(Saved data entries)
"""
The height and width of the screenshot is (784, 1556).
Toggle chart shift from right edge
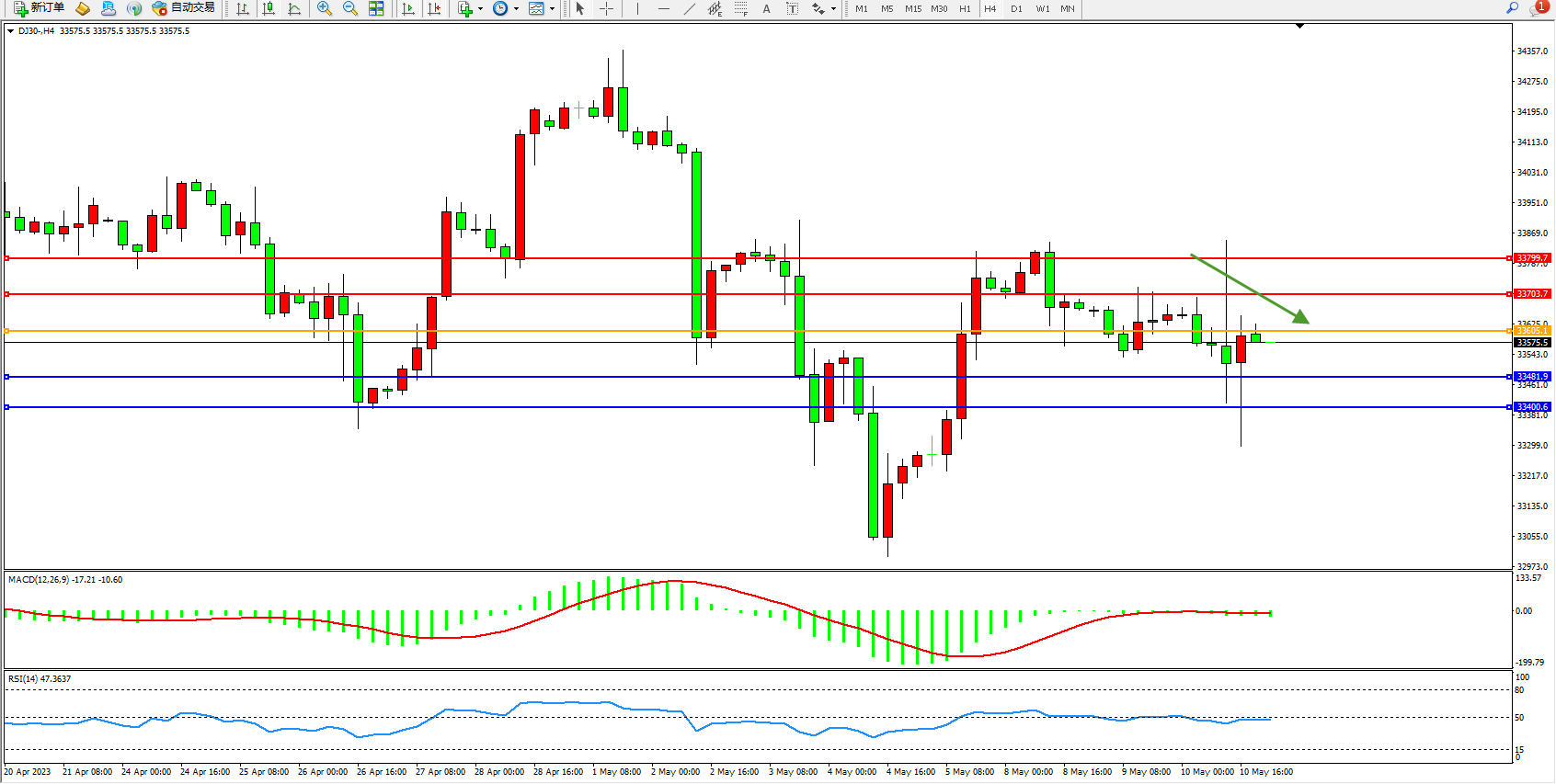pos(434,8)
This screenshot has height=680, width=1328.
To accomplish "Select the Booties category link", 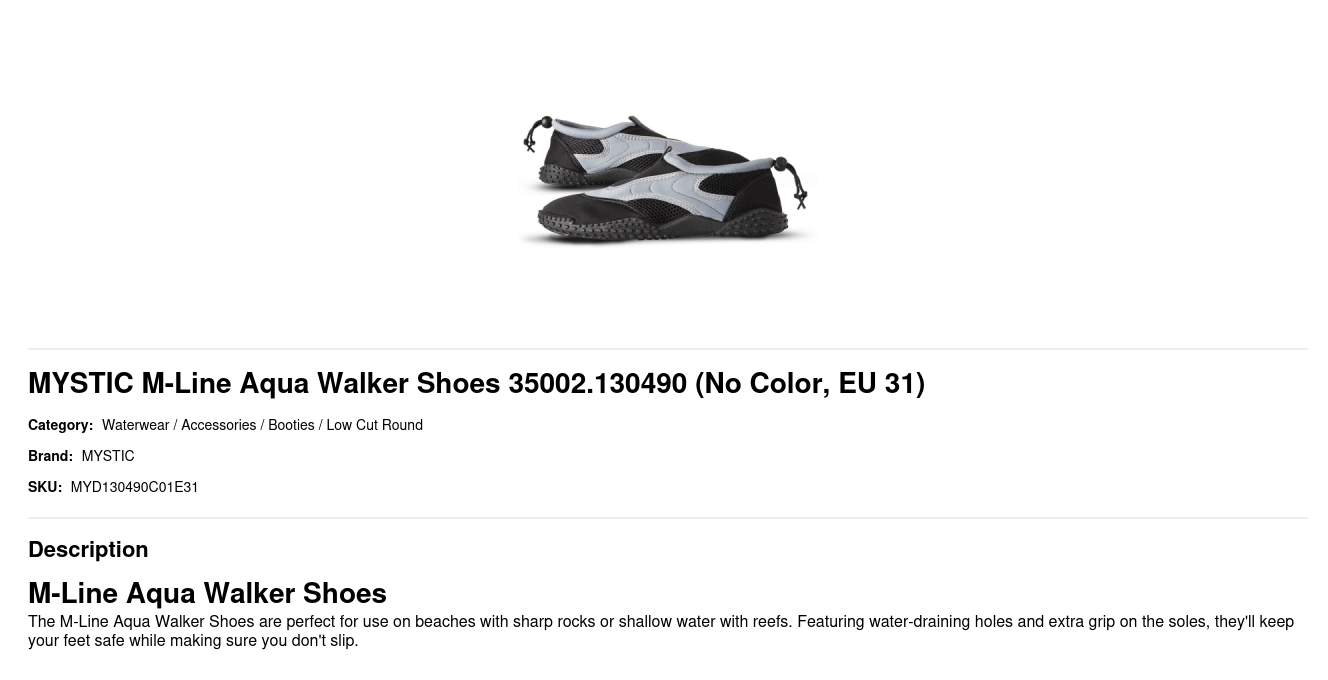I will click(291, 425).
"""
(Work task):
Write out each line above containing "screenshot".

(Answer to this problem):
The height and width of the screenshot is (784, 1556).
This screenshot has height=680, width=1328.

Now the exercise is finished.